# diseño de PWM en el cual tambien pueda modular la frecuencia



## alexcrombie (Ago 11, 2011)

Bueno ps primero que nada les felicito por este foro ya que es de gran ayuda para los que estudiamos, reparamos, diseñamos, etc, etc...... cualquier aparato electronico y si no lo sabemos recurrimos aqui y asi aprendemos todos ..

mi duda es crear un modulador de ancho de pulso a 12 vdc pero tambien quiero controlar la frecuencia de la señal del PWM por ejemplo que balla de los 100 Hertz a 1000 Hertz..
He visto un circuito de un PWM que se hace con el 555 y controla a un MOSFET , ese circuito se puede modificar para el proposito que yo nesecito ??

de antemano muchas gracias y espero que me puedan ayudar !!!!! ok quedo a sus ordenes !!!!!!

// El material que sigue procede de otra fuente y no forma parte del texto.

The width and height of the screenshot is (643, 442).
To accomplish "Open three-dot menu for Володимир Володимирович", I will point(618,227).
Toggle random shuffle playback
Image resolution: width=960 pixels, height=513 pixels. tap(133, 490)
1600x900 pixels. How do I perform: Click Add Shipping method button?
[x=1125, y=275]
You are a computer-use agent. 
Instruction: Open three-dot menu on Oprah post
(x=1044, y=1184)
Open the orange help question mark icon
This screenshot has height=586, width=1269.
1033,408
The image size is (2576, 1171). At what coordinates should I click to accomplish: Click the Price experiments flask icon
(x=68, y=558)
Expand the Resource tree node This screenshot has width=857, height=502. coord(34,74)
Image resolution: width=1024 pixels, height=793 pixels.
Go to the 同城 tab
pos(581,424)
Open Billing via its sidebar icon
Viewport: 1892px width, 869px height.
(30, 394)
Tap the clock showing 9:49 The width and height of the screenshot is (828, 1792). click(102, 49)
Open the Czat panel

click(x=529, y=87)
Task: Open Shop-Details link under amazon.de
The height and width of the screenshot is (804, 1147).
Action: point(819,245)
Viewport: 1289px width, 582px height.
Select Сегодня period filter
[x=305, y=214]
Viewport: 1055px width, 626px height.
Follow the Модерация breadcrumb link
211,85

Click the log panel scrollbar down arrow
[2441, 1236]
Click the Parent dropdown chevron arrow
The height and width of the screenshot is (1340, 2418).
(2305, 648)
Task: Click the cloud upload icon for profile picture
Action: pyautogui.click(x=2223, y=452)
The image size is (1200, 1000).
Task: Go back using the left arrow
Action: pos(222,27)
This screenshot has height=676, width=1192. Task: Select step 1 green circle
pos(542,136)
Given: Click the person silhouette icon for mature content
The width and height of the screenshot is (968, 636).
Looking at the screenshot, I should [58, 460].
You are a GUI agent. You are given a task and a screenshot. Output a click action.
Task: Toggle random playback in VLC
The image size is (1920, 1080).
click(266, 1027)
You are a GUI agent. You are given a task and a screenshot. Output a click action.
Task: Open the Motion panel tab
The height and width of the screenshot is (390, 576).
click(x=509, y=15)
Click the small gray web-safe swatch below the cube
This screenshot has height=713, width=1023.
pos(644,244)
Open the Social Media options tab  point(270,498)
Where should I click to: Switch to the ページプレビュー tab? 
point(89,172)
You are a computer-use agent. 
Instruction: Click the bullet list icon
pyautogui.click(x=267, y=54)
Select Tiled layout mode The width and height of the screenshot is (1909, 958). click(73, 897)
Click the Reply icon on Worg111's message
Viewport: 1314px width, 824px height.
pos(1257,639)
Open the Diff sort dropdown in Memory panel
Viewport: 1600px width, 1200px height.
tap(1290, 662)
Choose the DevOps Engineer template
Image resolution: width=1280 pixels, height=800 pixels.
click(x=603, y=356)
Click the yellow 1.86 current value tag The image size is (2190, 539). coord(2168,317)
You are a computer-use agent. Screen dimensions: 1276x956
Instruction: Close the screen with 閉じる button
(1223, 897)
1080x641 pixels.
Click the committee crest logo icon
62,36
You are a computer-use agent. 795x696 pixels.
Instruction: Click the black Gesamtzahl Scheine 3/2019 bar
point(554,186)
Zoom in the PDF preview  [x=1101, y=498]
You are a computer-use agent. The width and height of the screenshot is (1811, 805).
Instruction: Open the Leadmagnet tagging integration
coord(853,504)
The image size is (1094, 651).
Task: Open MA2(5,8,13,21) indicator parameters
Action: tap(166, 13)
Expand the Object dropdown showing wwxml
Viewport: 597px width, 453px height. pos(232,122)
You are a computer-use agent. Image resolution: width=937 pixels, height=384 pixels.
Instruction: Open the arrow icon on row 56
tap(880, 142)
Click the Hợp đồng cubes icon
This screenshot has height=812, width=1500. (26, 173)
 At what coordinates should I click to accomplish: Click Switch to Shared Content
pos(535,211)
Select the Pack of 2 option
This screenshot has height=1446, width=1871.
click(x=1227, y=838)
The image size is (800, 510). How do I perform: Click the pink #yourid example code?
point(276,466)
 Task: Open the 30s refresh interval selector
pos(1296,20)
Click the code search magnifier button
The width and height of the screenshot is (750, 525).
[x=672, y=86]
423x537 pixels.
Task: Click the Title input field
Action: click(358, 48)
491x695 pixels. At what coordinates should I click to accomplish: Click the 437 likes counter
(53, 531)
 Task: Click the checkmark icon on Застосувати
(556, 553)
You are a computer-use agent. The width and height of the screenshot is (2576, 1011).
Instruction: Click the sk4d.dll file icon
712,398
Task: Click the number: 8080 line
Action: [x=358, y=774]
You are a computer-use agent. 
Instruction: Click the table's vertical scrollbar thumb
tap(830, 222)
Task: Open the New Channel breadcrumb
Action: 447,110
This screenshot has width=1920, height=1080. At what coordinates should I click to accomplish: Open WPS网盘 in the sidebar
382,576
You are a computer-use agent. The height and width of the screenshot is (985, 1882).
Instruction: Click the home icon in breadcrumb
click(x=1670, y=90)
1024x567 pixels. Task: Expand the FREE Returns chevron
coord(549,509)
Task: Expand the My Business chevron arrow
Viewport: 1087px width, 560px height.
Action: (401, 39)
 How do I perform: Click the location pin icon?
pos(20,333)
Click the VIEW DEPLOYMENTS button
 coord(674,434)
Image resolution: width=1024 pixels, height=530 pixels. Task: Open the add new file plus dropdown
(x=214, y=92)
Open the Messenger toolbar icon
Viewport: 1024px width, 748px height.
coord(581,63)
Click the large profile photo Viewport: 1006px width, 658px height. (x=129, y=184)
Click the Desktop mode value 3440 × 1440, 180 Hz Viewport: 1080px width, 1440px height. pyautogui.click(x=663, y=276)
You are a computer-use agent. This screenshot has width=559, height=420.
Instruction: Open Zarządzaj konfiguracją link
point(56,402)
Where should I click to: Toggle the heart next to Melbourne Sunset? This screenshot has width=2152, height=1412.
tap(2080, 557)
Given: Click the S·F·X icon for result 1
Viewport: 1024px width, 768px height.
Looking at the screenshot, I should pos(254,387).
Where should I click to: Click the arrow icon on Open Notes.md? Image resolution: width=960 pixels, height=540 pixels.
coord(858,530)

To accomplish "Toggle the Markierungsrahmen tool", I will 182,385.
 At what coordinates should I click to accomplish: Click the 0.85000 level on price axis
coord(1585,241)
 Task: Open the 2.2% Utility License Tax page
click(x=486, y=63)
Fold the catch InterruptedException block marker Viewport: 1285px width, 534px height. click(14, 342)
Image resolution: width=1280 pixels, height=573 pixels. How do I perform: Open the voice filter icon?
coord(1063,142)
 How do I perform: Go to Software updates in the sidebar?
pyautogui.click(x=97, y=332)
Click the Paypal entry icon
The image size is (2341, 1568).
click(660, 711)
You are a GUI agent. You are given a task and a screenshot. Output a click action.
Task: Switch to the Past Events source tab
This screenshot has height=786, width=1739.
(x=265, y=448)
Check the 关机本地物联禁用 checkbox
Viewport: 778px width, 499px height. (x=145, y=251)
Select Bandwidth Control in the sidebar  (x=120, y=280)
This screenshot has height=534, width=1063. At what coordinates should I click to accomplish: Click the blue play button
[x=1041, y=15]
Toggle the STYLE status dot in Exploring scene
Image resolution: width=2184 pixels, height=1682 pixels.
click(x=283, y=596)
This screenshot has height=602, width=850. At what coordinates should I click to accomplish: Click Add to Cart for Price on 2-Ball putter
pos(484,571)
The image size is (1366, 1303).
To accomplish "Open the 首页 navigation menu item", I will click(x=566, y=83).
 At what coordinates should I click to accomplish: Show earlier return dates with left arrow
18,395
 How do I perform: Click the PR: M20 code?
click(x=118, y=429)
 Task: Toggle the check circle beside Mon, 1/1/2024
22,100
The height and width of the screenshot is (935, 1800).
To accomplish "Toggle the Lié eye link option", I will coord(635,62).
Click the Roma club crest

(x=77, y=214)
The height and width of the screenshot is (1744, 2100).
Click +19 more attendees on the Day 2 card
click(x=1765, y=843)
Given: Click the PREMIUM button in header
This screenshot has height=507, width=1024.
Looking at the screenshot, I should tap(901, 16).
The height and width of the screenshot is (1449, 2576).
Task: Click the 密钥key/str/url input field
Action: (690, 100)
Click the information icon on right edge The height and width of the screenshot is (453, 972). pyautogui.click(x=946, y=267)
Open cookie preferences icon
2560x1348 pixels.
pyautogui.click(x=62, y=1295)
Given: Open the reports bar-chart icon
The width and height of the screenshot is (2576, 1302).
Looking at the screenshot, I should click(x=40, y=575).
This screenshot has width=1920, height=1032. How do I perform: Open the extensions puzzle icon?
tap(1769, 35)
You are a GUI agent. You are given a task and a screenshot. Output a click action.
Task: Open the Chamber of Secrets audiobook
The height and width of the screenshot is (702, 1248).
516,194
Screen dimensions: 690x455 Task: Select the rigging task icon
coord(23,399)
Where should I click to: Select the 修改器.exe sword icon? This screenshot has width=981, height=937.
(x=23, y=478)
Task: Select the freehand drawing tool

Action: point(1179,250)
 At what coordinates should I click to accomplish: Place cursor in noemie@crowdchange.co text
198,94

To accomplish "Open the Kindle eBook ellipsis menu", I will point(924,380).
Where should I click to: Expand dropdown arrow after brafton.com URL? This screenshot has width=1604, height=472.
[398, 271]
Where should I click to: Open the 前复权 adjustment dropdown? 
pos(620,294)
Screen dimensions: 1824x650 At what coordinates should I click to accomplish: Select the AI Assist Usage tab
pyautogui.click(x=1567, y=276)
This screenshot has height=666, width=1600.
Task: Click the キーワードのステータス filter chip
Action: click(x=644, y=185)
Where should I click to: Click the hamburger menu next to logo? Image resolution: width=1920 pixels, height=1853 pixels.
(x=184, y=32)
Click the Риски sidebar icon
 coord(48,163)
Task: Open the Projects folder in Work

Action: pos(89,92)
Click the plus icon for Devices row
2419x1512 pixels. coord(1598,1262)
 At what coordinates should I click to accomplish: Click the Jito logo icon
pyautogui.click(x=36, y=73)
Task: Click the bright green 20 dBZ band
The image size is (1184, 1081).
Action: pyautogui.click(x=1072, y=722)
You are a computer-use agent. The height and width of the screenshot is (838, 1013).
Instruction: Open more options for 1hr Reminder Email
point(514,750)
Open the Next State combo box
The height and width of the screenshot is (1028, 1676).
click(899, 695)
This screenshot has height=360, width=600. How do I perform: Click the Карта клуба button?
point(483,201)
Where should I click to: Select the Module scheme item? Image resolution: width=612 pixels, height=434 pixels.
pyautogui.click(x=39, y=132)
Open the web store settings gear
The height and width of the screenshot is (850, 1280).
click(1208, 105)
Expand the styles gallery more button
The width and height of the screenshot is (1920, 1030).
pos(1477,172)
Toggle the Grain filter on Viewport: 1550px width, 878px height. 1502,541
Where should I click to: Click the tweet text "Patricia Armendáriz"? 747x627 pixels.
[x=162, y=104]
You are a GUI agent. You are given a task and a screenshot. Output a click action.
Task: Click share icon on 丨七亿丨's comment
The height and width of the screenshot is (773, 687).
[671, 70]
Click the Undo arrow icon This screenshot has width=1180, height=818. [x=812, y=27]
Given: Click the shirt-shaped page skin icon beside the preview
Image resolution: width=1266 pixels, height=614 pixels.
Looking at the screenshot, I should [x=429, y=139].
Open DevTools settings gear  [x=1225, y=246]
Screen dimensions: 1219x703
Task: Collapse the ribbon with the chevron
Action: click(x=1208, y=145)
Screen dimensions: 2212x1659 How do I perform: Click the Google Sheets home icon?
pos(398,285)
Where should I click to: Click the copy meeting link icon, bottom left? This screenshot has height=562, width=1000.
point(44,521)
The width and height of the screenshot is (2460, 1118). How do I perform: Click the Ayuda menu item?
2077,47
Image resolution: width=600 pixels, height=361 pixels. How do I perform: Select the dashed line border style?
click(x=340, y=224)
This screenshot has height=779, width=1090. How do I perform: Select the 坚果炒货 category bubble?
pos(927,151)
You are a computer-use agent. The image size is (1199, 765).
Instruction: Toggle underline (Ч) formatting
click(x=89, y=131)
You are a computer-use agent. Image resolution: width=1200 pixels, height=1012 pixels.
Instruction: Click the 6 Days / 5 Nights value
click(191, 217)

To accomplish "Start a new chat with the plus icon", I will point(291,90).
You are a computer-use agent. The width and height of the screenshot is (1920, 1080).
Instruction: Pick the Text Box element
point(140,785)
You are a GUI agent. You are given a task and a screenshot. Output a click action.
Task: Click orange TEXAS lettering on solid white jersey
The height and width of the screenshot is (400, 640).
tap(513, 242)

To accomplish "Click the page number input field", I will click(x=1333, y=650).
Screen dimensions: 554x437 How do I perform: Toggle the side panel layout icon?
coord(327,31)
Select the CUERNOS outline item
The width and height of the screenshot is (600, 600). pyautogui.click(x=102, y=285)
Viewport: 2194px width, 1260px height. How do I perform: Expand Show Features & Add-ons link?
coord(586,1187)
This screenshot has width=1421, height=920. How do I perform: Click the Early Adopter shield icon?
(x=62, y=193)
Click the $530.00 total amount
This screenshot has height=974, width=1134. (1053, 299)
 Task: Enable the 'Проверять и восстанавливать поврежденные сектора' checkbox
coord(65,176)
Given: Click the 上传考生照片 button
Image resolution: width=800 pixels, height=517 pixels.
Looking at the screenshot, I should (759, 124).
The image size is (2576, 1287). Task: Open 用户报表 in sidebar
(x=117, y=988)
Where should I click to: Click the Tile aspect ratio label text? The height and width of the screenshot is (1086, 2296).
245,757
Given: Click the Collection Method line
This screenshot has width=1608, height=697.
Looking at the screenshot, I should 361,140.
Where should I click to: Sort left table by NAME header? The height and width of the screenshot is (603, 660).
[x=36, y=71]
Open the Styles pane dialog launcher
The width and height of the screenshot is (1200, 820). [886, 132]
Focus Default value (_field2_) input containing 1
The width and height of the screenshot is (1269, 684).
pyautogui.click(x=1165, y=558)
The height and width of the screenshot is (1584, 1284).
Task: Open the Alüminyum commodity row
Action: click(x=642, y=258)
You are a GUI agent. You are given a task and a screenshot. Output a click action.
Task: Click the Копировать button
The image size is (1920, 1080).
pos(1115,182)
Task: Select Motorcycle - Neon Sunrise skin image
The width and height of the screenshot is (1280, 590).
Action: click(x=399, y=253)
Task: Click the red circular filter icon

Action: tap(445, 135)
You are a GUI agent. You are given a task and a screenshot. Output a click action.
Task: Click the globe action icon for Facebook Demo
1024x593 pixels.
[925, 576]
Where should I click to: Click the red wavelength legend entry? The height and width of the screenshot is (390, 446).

Creen que se pueda conectar un PWM (modulacion por ancho de pulso ) con un PFM (modulacion por frecuencia de pulso ) ???? y asi lograr ese proposito o esta mas dificil .....
por q en el pwm modulariamos el ancho del pulso y esa señal se inyectaria a un pfm que nos modularia la frecuencia y en este ultimo el ancho de pulso no se be afectado o si ???
aqui pongo la pag de donde lo lei :             http://r-luis.xbot.es/ebasica2/mcc_04.html

aaaaa y otra cosa que se me pasaba y es muy importamte el circuito es para alimentar a unos soleniodes especiales que por sus caracteristicas asi lo requieren .... consumiria aprox 9 a 11 amperes!!!!!!


----------



## DOSMETROS (Ago 11, 2011)

Creo que en un circuito como este 

http://www.cientificosaficionados.c...p=104610&sid=3cf93b340eb5c6cc317d33cbb163d226

Podés achicar el potenciómetro a 20 K y agregar otro potenciómetro en serie con la resistencia R1 de 1 k.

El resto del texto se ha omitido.